Convert the lines below into a JSON list of strings, one string per line with blank lines omitted, starting at the line that contains "The width and" and stopping after the line that contains "pyautogui.click(x=21, y=20)". Leave the pictures out of your answer.

* DATASET EXTRACT:
-*-*-
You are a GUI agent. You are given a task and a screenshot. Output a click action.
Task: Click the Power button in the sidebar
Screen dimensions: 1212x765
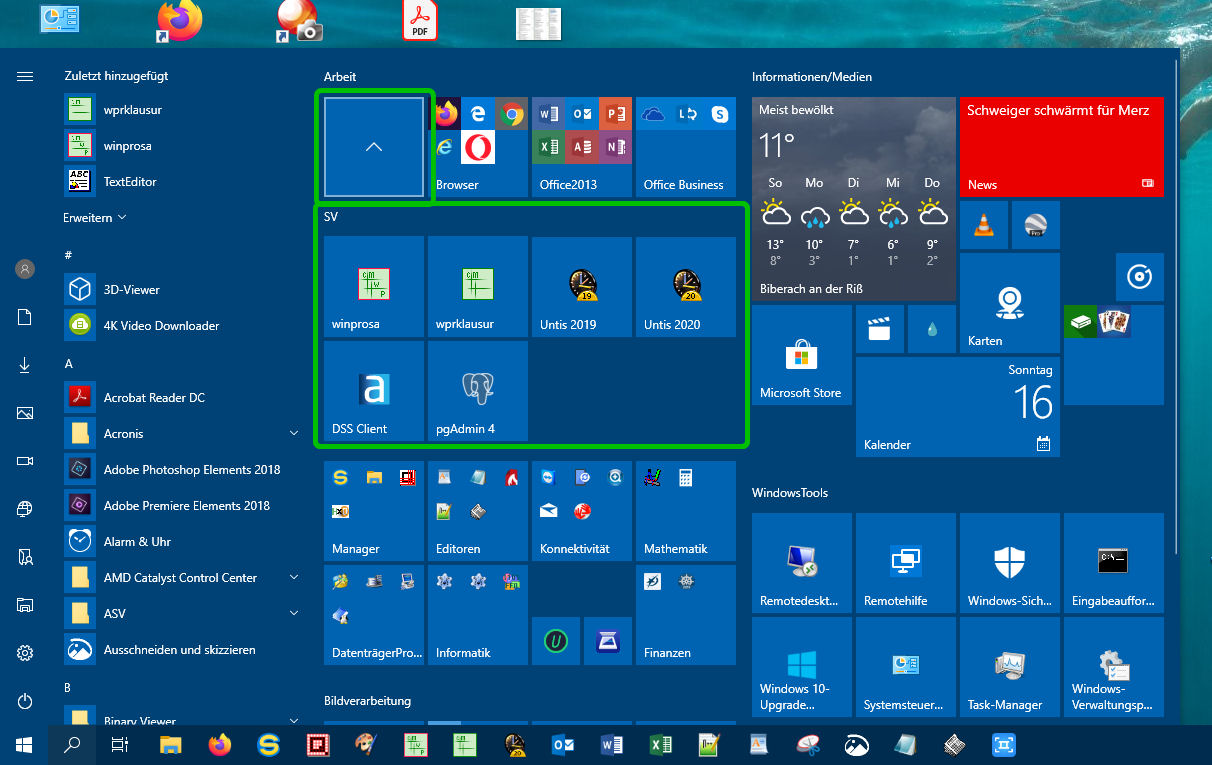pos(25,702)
-*-*-
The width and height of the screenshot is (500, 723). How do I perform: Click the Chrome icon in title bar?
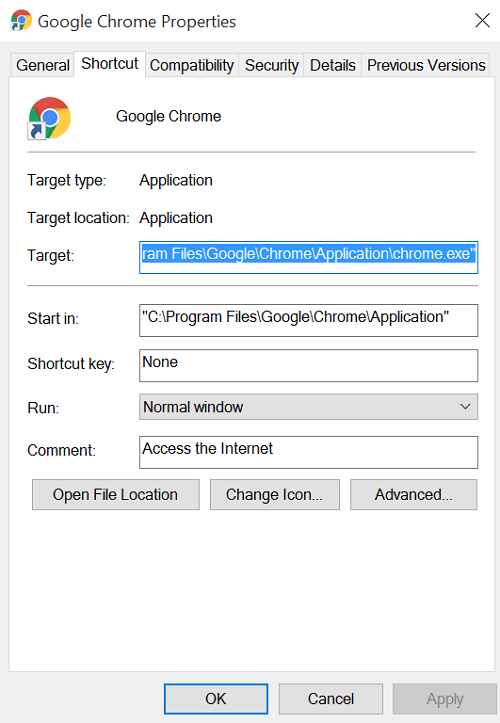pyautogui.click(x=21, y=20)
-*-*-
* TASK RESPONSE:
[
  "The width and height of the screenshot is (500, 723). How do I perform: Click the Chrome icon in title bar?",
  "pyautogui.click(x=21, y=20)"
]